2018年5月30日 CATEGORY - 日本人と英語

三回にわたって「英語の素朴な疑問に答える36章」からテーマをいただいて書いてきましたが、最終回の今回は、英文法における基本中の基本である時制、「現在形」について書きたいと思います。

英語において現在形は、基本的に原形の形をとりますので時制を学ぶときにも最も論点が少ない項目だと思われています。

しかしながら、本書において次のようなその考えを覆されるような質問が紹介されていました。

「I walk to school everyday.のwalkは『現在、只今』のことを言っているわけではないと思うのですが、それなのに【現在形】というのはおかしいと思います。」

私は普段から「おかしい」と思うことには、自分で調べたり、人に聞いたり、インターネットで調べたり、あらゆる方法を使ってその疑問を解消する習慣を身に付けたいと思って生活しています。

ですが、この質問によって改めて次のことに気づかされました。

それは、「一番シンプルなもの」こそその疑問に気づかなかったり、仮に気付いたとしてもシンプルすぎて疑問の解消のきっかけがつかめないものだということです。

この質問に対する著者の回答は以下の通りでした。

「確かにI walk to school everyday.は『毎日』walkすると言っているのですから、『現在、只今』のことを言っているわけではありません。そうなるとこれは現在形ではなく『定期形』とか『必ず形』と呼んだ方がいいかもしれませんね。しかし、I like pop music.は、確かに『現在、只今』likeしているということですから現在形と呼んでもおかしくありません。実は英語の現在形には、名前の通り『現在形』であるものと、『必ず形』と呼んだ方がいいものの2種類があります。英文法ではこの2種類のうち前者を『状態動詞state verb』、後者を『動作動詞event verb』と名付けて区別しています。状態動詞likeは、只今だけ『好き』というわけではなく、いつ好きになりはじめいつ好きでなくなるかについては意識しないため『いつでもいい形』と呼びたくなります。一方動作動詞walkには、はじめと終わりがあります。歩こうと思って歩いてしまえば、それ以上歩くことはできないが、それを繰り返すことができる。つまり、『繰り返し形』と呼びたくなります。結論を言いましょう。この意味で言えば『現在形』という名前は適当ではありません。」

やはり、ここでも名は体を表してはいなかったのです。

にもかかわらず、その名のシンプルさに誤魔化され、現在形という最も基礎的な時制であるという区分を疑う機会を与えられてこなかったと言えるのかも知れません。

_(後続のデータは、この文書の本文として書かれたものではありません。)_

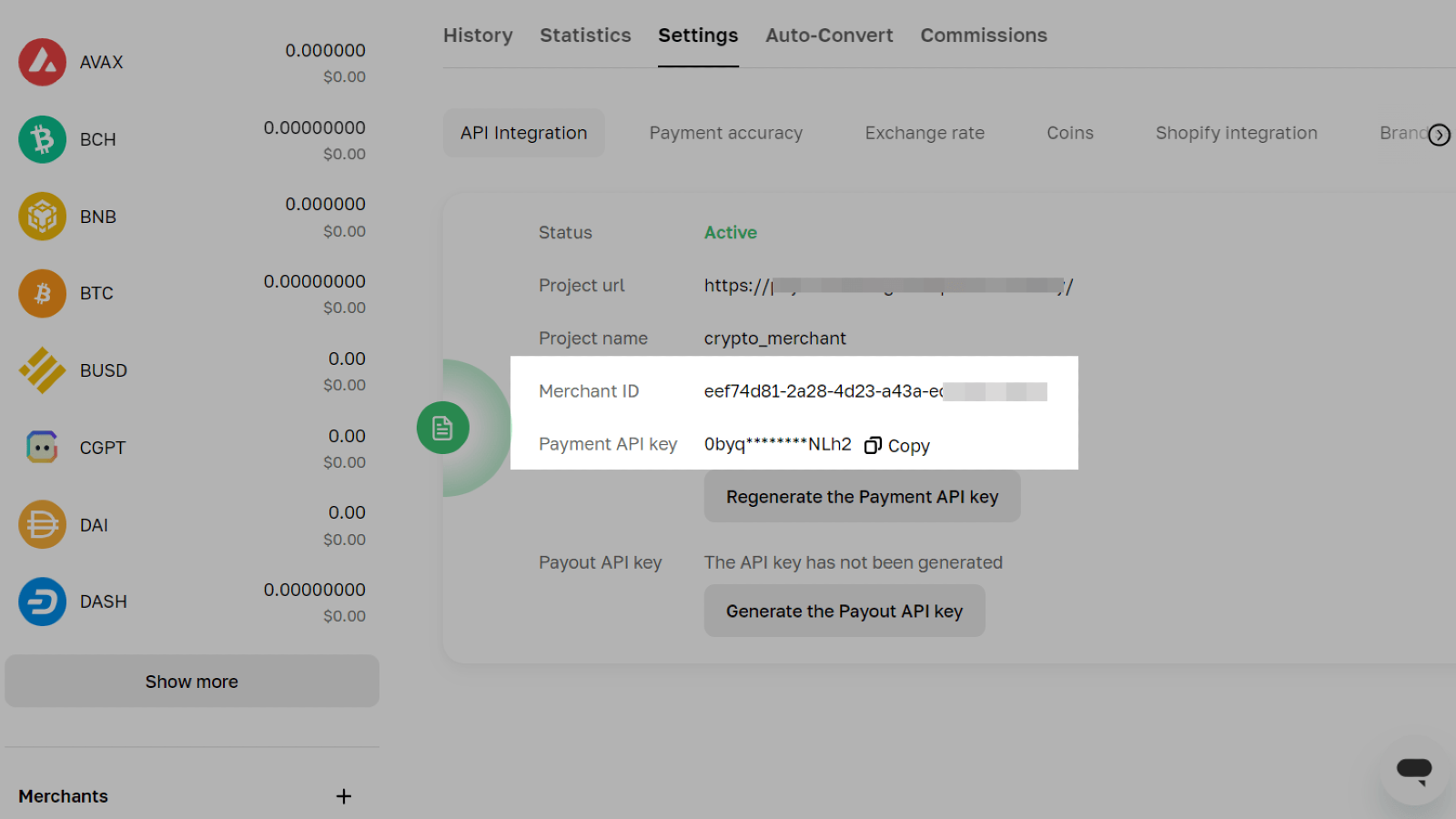Click the DAI coin icon

tap(42, 524)
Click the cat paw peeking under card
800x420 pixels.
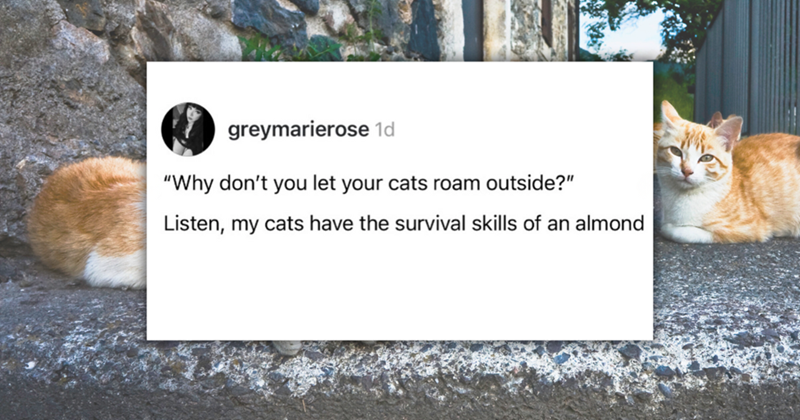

ただ、「現在形」というシンプルな名称を使わないとするとどうするのか、動作動詞には『必ず形』『繰り返し形』、状態動詞には『現在形』『いつでもいい形』というように動詞の個性ごとに分類して別個に名前を付けるというのも、学習者の助けになるとも思えません。

どこまでをひとまとめにするのかという「諦め」ポイントの設定は非常に難しいものだと感じます。

ですが、そうであるならば、それを教える時にその論点を分かりやすく提示して、学習者一人一人が自分自身で「諦め」ポイントの設定をするサポートをしてあげるのが教える側の責任ではないかと思いました。

その責任から決して逃げない指導者でありたいと思います。